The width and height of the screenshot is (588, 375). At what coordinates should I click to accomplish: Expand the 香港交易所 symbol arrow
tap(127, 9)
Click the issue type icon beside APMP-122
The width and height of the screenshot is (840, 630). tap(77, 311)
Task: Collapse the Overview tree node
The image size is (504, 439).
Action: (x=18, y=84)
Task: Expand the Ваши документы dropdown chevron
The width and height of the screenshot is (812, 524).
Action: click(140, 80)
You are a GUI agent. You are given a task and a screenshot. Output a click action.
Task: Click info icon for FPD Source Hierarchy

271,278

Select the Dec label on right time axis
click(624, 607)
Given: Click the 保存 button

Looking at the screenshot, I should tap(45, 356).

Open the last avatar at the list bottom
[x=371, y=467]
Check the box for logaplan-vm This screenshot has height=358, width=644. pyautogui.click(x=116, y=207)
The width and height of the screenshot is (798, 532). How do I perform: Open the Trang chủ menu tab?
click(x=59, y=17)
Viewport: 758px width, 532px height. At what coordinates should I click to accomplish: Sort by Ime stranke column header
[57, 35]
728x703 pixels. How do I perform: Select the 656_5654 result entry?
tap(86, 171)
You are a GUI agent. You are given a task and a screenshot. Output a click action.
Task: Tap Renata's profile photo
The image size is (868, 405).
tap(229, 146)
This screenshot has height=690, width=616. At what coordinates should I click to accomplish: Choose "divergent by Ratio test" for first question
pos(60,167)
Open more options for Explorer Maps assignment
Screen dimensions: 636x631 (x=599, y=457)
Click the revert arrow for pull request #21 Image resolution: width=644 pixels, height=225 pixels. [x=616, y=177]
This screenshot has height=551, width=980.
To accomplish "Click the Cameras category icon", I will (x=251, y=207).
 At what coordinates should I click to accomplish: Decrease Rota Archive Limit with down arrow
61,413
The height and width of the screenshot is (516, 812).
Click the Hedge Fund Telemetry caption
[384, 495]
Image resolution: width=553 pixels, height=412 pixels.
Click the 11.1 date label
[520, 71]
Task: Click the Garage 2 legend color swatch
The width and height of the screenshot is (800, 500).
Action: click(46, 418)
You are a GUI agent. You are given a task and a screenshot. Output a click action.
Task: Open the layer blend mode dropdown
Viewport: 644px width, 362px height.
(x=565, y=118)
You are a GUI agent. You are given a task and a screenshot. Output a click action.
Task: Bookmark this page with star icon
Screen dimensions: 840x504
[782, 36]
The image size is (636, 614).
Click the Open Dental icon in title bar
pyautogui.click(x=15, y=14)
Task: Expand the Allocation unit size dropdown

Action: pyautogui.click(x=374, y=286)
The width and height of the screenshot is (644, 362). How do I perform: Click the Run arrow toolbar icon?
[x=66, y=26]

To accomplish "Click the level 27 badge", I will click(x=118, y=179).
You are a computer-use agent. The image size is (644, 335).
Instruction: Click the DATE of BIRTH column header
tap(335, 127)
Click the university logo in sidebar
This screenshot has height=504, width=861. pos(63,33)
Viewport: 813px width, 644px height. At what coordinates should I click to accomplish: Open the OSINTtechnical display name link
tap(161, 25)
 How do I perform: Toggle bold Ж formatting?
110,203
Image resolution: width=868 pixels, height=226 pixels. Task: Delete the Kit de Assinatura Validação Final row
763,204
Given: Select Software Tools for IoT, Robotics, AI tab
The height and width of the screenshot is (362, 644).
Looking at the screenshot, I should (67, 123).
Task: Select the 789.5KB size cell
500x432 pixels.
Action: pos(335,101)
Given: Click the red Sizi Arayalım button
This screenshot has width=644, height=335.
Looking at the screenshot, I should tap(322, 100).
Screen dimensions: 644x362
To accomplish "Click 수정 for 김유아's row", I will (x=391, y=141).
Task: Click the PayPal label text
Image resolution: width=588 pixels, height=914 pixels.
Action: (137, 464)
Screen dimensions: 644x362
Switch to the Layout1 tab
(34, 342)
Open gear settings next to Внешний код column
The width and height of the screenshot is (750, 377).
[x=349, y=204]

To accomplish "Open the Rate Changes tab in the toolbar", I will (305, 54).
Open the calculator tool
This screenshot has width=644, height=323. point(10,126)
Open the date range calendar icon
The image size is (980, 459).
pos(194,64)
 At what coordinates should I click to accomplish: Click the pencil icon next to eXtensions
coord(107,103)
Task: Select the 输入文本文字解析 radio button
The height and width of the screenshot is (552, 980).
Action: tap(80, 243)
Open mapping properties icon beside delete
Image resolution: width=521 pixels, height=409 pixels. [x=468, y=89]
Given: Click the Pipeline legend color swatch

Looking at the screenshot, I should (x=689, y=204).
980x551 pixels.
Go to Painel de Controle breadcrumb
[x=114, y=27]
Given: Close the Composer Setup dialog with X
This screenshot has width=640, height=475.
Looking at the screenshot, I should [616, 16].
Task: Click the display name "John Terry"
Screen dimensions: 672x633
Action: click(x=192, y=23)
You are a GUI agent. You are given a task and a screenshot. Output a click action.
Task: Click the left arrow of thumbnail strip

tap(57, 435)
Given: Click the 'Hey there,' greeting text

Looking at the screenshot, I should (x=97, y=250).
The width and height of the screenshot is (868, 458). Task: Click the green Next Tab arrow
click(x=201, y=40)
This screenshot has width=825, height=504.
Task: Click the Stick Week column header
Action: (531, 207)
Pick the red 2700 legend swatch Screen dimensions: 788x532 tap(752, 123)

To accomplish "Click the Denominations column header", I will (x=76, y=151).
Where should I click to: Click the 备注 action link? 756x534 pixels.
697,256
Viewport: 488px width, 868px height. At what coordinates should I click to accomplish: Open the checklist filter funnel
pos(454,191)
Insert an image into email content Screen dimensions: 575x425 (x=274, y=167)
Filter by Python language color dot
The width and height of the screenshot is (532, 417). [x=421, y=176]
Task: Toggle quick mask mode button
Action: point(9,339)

※ ※ ※

▶ _Task instructions_: Every line above that includes the string "will" needs to be copied.

▶ _Written reply_:
To accomplish "Click the Cameras category icon", I will (x=251, y=207).
To accomplish "Click the level 27 badge", I will click(x=118, y=179).
To accomplish "Click 수정 for 김유아's row", I will (x=391, y=141).
To accomplish "Open the Rate Changes tab in the toolbar", I will (305, 54).
To accomplish "Click the Denominations column header", I will (x=76, y=151).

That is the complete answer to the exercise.